Helen and Samuel (cont’d)
They fought Mondays and Thursdays. Finally, Samuel said, “When Christine is old enough to decipher the clues written on this piece of paper, send her to me and I will reveal to her the secret of her birth.” He handed Helen the paper, adding a lot of farchadat instructions it is not necessary to go into here. “I still hope to see you from time to time,” he said.

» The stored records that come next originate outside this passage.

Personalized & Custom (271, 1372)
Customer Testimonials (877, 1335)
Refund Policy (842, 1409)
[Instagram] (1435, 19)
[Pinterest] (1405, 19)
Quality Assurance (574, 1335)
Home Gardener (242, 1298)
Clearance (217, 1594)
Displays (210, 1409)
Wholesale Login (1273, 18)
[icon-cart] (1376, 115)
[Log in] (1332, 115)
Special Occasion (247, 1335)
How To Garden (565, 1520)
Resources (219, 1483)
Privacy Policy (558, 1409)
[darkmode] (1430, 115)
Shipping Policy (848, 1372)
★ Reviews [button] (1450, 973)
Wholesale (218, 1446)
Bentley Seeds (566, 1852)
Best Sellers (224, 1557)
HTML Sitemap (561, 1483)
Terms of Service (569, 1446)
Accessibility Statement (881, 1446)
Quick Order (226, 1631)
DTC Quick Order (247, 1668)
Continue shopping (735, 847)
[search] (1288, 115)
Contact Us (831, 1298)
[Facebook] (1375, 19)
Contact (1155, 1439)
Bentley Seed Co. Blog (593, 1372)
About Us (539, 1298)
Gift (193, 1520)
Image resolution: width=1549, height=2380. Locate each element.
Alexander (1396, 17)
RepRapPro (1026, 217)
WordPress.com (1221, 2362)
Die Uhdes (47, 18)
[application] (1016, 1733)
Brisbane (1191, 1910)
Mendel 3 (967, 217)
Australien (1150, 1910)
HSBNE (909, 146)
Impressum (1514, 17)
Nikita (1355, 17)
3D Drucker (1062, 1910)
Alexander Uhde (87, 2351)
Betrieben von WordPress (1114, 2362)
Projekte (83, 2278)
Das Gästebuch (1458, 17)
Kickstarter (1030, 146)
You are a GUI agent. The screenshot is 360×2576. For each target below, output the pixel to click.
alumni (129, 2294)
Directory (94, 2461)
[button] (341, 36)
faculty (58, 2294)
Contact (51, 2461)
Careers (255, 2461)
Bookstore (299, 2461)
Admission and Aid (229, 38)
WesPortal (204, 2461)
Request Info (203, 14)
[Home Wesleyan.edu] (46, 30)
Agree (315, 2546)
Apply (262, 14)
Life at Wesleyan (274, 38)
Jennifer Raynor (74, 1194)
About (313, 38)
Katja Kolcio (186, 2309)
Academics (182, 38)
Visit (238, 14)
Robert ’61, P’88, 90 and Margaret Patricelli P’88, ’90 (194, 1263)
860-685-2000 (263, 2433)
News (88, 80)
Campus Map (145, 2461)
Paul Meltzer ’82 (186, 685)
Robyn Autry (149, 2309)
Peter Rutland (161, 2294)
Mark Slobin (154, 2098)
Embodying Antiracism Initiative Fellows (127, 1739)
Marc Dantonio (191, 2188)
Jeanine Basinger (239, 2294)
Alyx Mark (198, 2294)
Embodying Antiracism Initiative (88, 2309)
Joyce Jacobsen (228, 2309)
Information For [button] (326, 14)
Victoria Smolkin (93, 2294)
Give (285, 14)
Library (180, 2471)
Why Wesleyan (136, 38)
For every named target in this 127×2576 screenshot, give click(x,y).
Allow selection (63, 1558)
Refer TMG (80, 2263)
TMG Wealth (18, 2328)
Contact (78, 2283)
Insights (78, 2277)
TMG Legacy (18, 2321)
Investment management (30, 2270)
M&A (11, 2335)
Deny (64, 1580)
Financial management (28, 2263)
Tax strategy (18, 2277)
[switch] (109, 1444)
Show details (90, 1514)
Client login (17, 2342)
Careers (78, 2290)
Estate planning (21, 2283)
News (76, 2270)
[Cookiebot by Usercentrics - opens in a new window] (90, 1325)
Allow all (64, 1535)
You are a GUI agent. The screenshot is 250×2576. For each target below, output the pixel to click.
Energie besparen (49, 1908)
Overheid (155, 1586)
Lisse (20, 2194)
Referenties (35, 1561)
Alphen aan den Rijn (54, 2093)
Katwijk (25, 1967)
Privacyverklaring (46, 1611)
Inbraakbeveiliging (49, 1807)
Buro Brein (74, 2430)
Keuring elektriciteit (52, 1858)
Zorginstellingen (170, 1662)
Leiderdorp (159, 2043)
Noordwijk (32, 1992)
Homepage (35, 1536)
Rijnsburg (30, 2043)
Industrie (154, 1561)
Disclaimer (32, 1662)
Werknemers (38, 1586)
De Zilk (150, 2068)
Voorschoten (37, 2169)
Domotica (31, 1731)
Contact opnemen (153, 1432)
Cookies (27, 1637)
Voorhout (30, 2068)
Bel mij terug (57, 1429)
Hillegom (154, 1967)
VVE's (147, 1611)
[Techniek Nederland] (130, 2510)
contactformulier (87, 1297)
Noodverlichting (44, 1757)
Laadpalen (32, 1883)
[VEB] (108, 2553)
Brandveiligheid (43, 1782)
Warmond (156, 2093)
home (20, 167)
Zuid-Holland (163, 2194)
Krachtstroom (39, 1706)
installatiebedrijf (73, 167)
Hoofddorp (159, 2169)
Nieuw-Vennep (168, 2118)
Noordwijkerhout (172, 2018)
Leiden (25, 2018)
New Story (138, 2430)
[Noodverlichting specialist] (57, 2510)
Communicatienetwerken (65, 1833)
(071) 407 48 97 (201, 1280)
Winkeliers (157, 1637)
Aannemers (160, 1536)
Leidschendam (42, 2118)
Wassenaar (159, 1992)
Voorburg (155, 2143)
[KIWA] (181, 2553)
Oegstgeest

“Later for you, shmendrick,” said Helen.
Samuel left to work on a scene in drama class in which he was to play Aegeus.
Helen goes home
After the breakup but before the divorce, Helen moved back to Philadelphia. She was with child again. In the fullness of time, a son was born, in circumstances neither more nor less unusual than those that attended the advent of Christine. Samuel sent Helen a one-word telegram: “MOISHE.” He thought it was funny to name a black kid Moishe. It was the name on the birth certificate, but everyone called the child Jimmie C., after his maternal grandfather and, inadvertently, after his paternal grandfather (James = Jacob).
A peek at Jacob
Jacob lived on the Upper West Side of New York City. The first thing you noticed about him was that his upper middle incisors did not line up with the center of his face. A line drawn through the interstice of the two teeth would bisect not the septum but his left nostril. This gave the impression either that his face was off-center or that his false teeth had not quite settled around his gums. But his teeth were his own. Had they been false, he would have had a better set made. All his life, everybody and his brother had driven him meshugge cocking their heads this way and that whenever they talked to him. Everybody, that is, except his Frieda, rest in peace, whose neck and therefore head had been permanently set at an angle on her shoulders ever since her Uncle Yussel, klutz, had missed when he was playing upsy-daisy with her when she was six months old.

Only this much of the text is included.